Unless you are lucky enough to live in SoCal or the Sunshine State, you likely have been hit with below-zero wind chills, freezing rain, and/or snowstorms. During the bitter cold months of winter, watching old episodes of Below Deck Mediterranean (or, as the cool kids say, Below Deck Med) reminds me that sunnier, warmer days are ahead. A recent episode provides an interesting lesson on an activity that can quickly sink any employee’s career—resume fudging.

A Friend Made Me Do It

If you are not familiar with Below Deck Med, it’s an American reality television series on Bravo that follows the lives of crew members who reside on a mega-yacht Talisman Maiton, which you can rent for a mere $273,000/week and sail guests around the waters of Italy. In Season 3, Captain Sandy and her crew voyage from Naples to Capri, making stops along the Amalfi Coast.

Midway through the charter season, however, the yacht’s chief stewardess, Hannah Ferrier, discovers that her underperforming third stewardess, Kasey Cohen, lied on her resume. When called out by Ferrier, Cohen admits that instead of being a highly skilled barista and trained in “silver service” (as stated on her CV), she knows only how to do basic laundry and make drip coffee. Cohen attempts to explain away her misrepresentations by stating that she had a friend in yachting “polish” her resume and then submitted it without reading it over.

Blame the Poor Proofreader

Resume padding isn’t limited to entry-level yachties. In fact, former Yahoo CEO Scott Thompson stepped down from his post in 2012 after only four months, when it came to light that he falsely claimed to have a computer science degree. Like Cohen, Thompson attributed the inadvertent error to a lack of proofreading. According to a report by The Washington Post, Thompson denied ever submitting a physical resume to Yahoo or his previous employer and chalked the misstated credential up to shoddy work by the recruiting firm that placed him.

Cohen’s and Thompson’s exaggerations about their work experience and education should come as no surprise, according to a 2017 survey from staffing service OfficeTeam, which found:

  • Job applicants most frequently embellish their job experience (76%), job duties (59%), and education (33%).
  • Other common misrepresentations on resumes include fudging dates to mask gaps in employment and inflating job titles.

Is this a harmless case of “faking it ‘till you make it” or an unforgivable misstep?

Legal Considerations for Employers

From a legal perspective, the question for employers typically boils down to whether the misrepresentation was material or serious. For example, if an applicant’s lie had a direct bearing on the position and caused the employer to extend the job offer, immediate discharge may be warranted. In those situations, it’s prudent to confront the employee about the suspected deception and give her a chance to explain—much like Ferrier did on Below Deck Med.

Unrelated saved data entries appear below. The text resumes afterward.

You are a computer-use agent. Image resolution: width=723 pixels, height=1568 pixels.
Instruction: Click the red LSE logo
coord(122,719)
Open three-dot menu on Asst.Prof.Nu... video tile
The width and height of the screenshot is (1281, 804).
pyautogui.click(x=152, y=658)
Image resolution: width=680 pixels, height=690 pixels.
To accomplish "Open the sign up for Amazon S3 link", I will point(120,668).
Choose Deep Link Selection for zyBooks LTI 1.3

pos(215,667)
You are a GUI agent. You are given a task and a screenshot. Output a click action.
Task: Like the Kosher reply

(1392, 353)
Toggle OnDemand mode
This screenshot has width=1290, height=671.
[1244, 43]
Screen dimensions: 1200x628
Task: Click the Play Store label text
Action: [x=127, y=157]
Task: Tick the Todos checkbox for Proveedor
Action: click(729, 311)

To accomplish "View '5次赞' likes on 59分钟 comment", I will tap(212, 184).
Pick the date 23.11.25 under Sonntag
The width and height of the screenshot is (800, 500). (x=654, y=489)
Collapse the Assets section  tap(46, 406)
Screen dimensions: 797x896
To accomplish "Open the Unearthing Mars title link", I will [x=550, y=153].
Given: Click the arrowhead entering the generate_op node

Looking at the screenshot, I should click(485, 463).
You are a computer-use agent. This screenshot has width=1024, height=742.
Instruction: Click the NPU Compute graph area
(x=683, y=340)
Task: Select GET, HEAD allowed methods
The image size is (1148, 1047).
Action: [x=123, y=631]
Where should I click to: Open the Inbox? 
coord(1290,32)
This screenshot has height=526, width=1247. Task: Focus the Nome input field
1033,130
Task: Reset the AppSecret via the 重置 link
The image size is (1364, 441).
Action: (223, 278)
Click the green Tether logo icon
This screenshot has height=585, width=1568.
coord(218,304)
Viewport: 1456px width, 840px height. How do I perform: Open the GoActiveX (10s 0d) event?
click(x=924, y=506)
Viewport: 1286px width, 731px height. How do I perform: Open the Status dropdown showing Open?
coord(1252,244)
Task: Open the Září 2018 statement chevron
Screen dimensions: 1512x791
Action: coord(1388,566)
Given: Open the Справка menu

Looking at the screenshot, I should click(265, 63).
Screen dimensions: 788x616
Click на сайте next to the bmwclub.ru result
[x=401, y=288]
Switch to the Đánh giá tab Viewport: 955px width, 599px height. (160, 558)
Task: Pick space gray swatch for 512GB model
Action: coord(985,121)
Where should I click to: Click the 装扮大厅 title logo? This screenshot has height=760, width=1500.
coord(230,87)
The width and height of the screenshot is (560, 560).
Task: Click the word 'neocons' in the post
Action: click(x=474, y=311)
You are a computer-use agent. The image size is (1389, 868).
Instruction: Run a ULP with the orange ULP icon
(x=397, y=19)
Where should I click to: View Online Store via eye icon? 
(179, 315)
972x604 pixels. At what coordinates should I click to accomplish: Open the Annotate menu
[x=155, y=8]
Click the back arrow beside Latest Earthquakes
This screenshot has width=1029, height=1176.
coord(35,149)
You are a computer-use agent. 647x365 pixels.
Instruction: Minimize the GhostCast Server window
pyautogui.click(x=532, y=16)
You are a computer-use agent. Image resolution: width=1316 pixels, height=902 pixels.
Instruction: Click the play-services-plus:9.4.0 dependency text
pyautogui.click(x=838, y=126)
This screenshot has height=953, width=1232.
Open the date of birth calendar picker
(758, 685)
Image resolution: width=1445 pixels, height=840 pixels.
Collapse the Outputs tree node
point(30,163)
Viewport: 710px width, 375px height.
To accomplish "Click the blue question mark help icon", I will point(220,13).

Employers (and employees) also should keep in mind that the consequences of falsifying a resume can extend beyond termination. In some instances, resume fraud can limit an employee’s ability to recover damages for legitimate legal claims against the company. Specifically, under the “after-acquired evidence doctrine,” an employer may be able to rely on evidence of resume fraud to limit an employee’s damages in a wrongful termination lawsuit if the misrepresentations were so serious that the employer would have fired the employee had it known about the falsehoods before the discharge.

On Below Deck Med, Ferrier decided not to “make waves” and instead allowed Cohen to remain employed. In fact, the third stewardess’ performance eventually turned the corner, and Ferrier said she would recommend Cohen for another cruise.